Illegal fishing by Chinese vessels in North Korean waters may explain why hundreds of unidentified fishermen have been washed up on the Japanese coast, with these incidents often resulting in starvation and death, according to a study by Global Fishing Watch (GFW) published in Science Advances.
The research used four satellite technologies to study illegal, unreported, and unregulated fishing by ships that do not appear in public monitoring systems – a so called “dark fleet” - in waters between North Korea, Japan, South Korea and Russia. According to the report, around 900 vessels originating from China were identified as operating in North Korean waters in 2017, while over 700 did so in 2018, potentially in violation of both domestic and international law.
In 2017, the United Nations banned seafood exports from North Korea, and restricted foreign fishing in its waters, following Pyongyang’s ballistic missiles tests. However, the South Korean Coast Guard and tracking system identified that hundreds of vessel of Chinese origin were still moving into the country’s waters. Apparently, this has had grave consequences for local North Korean fishermen, the paper suggests.

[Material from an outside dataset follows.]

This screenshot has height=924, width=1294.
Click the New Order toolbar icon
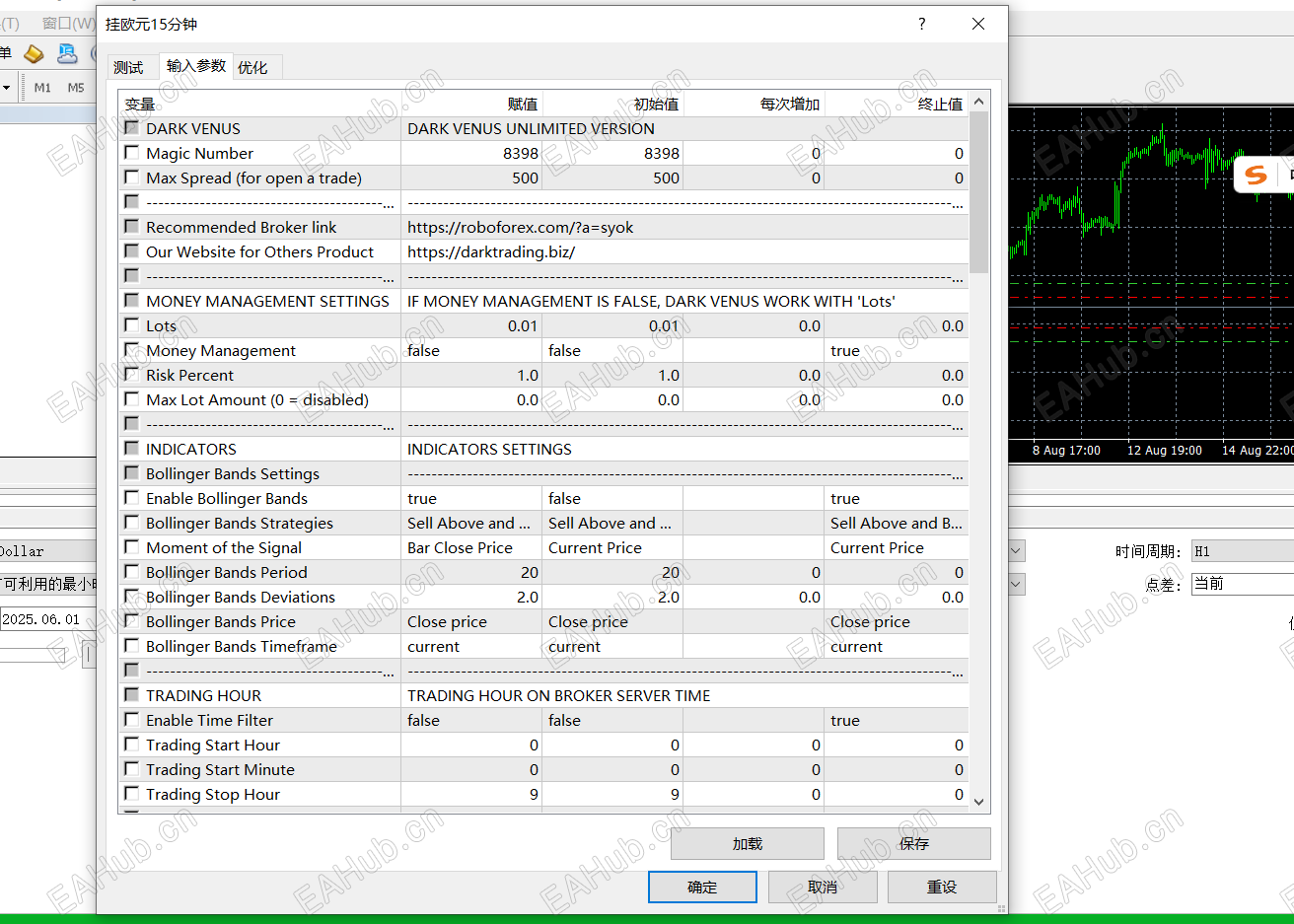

According to researchers, the “competition from these larger trawlers displaces these small-scale wooden boats, shifting substantial effort to neighbouring Russian waters”. It is estimated that around 3,000 such boats fished in Russian waters during 2018, despite being “severely under-equipped for long-distance travel”.
“As a result, between 2014 and 2018, 505 North Korean boats washed ashore on Japanese coasts”, GFW analysts concluded, arguing that these incidents often led to “starvation and deaths”.
Japanese media has extensively reported on incidents of so-called “ghost ships” along the country’s coast in the last couple of years, revealing that some of the discovered boats contained skeletons and decomposed human remains. Some evidence pointed to the North Korean origin of the ships, however, it remained a mystery as to how and why they ended up on the coast of Japan in such bad shape.
Now, GFW believes that “there is a strong correlation between the number of North Korean boats fishing illegally in Russian waters and the number of boats washing ashore in Japan”, according to comments by the study’s co-author Jaeyoon Park, who notes that this is the first time that these incidents have been directly linked to the illegal activities of Chinese fishermen.